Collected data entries
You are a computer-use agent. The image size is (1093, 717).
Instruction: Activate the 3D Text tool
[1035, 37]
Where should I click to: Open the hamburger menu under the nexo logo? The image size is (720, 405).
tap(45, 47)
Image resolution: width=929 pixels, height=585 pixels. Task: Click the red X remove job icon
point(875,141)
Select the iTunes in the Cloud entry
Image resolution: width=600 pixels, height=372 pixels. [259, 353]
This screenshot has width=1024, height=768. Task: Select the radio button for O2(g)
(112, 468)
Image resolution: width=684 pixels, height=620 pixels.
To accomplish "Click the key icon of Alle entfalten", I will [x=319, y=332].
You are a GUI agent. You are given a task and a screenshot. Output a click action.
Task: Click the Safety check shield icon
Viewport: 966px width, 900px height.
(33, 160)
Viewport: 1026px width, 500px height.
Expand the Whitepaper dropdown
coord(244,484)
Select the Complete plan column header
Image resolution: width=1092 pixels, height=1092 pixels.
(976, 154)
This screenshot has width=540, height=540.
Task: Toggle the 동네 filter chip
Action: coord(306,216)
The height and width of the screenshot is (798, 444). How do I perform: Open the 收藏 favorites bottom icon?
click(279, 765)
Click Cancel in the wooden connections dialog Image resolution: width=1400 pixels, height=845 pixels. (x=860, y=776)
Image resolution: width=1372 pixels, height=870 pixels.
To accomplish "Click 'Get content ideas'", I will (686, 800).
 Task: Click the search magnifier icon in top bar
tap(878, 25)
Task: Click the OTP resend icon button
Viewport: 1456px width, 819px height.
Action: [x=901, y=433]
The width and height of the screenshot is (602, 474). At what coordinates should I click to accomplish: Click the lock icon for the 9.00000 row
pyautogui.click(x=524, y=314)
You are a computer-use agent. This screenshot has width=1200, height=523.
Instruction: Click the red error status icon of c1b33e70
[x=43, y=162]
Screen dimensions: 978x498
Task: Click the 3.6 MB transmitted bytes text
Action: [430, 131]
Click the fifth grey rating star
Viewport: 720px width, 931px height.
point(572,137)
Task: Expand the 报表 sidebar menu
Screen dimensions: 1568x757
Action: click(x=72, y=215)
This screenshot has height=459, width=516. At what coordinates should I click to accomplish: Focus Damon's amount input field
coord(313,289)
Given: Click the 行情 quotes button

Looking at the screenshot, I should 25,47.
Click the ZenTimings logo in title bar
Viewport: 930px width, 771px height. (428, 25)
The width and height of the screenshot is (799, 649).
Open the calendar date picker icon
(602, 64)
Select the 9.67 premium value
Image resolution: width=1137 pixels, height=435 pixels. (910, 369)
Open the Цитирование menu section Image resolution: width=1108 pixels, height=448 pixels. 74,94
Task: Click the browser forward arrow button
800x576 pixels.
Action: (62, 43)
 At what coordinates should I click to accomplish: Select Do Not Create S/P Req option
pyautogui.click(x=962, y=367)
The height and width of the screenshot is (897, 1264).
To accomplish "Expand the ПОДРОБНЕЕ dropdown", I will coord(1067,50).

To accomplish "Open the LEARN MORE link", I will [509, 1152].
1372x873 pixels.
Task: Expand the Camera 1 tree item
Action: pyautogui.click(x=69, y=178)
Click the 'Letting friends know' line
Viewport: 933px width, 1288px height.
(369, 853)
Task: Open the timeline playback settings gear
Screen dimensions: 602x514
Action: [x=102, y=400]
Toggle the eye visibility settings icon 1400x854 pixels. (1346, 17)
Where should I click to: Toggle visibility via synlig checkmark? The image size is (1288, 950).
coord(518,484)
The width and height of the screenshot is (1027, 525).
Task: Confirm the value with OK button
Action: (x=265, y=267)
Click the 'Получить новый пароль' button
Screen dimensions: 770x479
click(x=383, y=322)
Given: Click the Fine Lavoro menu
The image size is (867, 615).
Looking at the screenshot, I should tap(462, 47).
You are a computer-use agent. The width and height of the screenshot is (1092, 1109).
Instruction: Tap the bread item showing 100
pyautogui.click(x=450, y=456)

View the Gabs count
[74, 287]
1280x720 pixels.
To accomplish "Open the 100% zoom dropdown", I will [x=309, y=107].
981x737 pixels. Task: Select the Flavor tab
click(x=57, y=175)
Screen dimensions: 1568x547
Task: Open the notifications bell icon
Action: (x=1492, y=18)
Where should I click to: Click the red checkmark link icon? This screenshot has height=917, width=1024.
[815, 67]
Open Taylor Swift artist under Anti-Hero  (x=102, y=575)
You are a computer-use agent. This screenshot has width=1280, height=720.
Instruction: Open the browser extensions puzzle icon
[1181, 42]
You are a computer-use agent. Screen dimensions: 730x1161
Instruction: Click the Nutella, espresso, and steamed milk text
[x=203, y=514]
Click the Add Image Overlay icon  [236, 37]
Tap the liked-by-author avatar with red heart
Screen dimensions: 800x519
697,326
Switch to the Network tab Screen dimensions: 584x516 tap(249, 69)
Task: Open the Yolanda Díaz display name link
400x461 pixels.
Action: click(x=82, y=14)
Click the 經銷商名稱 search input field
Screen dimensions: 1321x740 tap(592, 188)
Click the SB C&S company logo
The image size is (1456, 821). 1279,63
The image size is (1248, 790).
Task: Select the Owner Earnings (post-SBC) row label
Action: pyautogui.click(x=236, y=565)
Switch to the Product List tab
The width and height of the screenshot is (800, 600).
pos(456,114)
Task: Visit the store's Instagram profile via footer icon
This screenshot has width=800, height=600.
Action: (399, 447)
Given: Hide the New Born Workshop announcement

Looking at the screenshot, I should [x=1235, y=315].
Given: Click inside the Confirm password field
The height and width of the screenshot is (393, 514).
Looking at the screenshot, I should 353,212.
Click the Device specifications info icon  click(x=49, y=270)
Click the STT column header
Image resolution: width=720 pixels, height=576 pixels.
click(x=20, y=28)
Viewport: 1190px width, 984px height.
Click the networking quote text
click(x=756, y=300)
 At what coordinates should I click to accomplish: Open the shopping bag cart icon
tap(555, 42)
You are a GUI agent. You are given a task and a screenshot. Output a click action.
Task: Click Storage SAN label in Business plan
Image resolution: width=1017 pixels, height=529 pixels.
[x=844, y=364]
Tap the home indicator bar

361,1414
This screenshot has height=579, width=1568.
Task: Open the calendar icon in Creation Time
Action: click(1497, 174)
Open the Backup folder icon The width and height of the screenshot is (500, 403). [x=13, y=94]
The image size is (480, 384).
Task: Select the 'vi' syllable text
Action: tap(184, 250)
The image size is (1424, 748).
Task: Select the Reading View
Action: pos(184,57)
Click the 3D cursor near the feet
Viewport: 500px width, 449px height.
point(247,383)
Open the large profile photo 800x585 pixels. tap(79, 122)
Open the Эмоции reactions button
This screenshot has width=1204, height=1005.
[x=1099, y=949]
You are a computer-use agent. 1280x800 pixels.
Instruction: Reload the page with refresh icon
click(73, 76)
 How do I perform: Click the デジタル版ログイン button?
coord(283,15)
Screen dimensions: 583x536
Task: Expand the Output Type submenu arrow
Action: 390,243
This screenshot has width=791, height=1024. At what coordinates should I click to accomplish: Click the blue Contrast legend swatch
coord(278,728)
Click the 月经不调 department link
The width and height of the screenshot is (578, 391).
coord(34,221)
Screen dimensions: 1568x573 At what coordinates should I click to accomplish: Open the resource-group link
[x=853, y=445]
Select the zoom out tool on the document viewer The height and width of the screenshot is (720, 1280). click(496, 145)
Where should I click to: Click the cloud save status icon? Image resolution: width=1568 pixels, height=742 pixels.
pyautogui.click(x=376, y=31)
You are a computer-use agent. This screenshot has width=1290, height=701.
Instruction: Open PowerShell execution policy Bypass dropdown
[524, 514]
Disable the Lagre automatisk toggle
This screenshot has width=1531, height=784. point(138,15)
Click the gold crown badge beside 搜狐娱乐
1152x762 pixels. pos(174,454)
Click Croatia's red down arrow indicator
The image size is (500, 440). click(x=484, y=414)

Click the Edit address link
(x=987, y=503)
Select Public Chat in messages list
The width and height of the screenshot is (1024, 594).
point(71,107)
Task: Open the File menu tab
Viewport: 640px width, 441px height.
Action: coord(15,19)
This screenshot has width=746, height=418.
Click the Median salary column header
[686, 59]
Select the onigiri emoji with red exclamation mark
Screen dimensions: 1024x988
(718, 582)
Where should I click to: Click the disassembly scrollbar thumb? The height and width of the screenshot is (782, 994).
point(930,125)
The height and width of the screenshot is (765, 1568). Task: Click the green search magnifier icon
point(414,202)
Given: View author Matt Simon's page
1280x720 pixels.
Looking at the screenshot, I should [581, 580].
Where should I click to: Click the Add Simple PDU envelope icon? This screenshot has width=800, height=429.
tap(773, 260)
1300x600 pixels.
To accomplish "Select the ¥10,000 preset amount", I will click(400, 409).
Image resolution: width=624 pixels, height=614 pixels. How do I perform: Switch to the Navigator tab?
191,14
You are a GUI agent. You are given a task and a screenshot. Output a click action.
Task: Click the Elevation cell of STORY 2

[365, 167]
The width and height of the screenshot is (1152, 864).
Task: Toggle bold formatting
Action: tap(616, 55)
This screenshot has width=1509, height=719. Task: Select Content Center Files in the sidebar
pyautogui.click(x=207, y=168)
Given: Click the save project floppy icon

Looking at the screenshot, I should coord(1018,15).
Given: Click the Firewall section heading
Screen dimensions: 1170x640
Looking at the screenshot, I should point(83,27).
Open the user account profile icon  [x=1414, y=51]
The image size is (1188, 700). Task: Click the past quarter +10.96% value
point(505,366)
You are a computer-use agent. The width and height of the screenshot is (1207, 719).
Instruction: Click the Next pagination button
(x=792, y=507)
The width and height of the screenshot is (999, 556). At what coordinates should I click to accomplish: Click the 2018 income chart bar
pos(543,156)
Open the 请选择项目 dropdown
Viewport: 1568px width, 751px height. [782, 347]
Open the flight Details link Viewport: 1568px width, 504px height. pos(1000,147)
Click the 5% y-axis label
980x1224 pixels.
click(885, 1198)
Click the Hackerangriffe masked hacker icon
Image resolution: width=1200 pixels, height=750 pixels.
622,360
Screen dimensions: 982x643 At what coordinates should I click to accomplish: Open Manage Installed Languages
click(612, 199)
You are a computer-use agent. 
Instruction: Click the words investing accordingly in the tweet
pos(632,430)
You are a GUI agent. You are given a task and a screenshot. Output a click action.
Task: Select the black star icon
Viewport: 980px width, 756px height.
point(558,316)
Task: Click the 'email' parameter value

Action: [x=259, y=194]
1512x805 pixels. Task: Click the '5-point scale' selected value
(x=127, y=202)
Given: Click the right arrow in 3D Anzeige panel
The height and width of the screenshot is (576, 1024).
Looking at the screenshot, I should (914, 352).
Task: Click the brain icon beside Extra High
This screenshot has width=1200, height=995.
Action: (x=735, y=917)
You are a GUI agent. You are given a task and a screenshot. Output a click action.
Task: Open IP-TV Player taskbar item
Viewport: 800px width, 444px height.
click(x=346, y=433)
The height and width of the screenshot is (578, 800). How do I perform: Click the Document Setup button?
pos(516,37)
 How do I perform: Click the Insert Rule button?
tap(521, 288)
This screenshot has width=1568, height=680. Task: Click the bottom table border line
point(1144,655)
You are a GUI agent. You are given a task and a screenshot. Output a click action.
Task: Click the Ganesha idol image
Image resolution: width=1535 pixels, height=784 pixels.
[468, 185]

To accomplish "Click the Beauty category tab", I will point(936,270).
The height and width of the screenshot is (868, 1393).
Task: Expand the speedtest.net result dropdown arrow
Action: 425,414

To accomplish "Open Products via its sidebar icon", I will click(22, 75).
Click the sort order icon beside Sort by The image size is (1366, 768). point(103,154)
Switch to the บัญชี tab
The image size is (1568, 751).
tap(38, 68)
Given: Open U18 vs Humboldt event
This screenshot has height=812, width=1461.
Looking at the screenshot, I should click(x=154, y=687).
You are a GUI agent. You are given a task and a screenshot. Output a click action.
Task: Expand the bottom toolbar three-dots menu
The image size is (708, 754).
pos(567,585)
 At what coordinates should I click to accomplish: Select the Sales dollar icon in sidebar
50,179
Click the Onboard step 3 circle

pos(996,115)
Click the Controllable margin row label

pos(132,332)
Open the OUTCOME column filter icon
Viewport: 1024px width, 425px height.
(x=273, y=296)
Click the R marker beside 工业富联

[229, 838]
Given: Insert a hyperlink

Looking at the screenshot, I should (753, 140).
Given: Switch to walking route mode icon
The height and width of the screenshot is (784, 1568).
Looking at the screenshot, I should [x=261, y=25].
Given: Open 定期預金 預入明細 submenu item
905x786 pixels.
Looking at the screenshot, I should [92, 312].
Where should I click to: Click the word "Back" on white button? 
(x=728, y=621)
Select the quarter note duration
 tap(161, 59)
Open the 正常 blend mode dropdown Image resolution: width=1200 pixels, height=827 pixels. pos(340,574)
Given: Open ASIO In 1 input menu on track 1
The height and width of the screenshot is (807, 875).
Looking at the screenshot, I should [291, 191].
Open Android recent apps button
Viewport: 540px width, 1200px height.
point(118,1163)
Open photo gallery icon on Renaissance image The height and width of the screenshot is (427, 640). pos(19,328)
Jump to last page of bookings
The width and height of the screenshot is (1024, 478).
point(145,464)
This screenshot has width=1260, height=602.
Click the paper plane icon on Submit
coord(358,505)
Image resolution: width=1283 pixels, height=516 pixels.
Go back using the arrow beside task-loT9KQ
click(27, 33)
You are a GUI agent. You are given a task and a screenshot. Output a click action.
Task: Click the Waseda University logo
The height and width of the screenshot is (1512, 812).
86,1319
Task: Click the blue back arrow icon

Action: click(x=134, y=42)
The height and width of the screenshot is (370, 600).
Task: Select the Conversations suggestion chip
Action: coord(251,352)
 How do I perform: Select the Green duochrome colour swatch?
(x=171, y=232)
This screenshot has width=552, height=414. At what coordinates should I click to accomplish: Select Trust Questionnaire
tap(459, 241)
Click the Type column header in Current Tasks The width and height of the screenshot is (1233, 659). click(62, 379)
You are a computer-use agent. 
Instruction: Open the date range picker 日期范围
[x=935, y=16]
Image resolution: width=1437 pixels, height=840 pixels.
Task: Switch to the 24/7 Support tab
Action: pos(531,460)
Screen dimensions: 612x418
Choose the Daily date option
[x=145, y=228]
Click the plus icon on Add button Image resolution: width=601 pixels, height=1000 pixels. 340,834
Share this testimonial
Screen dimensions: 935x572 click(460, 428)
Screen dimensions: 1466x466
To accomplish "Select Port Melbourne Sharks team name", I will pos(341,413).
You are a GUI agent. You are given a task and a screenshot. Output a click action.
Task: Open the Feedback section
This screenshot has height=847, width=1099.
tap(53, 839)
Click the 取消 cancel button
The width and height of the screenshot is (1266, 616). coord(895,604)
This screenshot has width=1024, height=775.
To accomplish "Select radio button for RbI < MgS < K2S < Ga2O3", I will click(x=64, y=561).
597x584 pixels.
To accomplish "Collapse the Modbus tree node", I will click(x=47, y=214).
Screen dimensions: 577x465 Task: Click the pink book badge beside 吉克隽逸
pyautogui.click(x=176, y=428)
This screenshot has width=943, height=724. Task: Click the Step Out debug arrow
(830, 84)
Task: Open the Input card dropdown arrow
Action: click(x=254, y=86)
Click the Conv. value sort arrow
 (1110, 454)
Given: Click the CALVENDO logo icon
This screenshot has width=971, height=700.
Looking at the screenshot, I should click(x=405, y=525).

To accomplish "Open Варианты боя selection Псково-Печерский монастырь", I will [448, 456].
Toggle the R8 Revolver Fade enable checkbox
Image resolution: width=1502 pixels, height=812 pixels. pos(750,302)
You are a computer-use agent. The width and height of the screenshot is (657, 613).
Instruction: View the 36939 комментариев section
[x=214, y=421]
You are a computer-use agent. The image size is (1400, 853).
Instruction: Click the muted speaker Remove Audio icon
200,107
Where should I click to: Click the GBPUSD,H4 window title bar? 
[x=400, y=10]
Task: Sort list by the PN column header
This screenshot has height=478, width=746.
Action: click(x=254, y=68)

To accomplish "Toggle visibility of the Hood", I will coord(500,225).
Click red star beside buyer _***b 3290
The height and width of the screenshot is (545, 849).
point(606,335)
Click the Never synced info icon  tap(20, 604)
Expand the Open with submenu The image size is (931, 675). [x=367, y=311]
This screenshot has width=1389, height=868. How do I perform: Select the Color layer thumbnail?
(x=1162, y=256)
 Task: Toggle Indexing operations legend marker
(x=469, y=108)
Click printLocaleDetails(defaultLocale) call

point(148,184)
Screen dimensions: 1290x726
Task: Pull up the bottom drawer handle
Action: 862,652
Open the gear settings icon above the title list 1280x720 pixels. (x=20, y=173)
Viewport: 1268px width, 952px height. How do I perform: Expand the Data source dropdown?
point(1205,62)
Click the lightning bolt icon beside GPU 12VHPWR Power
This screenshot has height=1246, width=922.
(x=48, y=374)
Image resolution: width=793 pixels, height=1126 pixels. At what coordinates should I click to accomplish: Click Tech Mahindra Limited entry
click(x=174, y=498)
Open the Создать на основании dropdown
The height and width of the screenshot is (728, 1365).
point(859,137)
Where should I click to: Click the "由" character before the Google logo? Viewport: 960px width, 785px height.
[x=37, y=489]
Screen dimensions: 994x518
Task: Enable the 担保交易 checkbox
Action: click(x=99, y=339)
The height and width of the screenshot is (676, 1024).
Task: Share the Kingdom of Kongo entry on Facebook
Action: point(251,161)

◆ Your goal
Among the lines of the data, identify those with the word "settings". Copy each of them.

◆ Solution
Task: Open the timeline playback settings gear
Toggle the eye visibility settings icon 1400x854 pixels. (1346, 17)
Open the gear settings icon above the title list 1280x720 pixels. (x=20, y=173)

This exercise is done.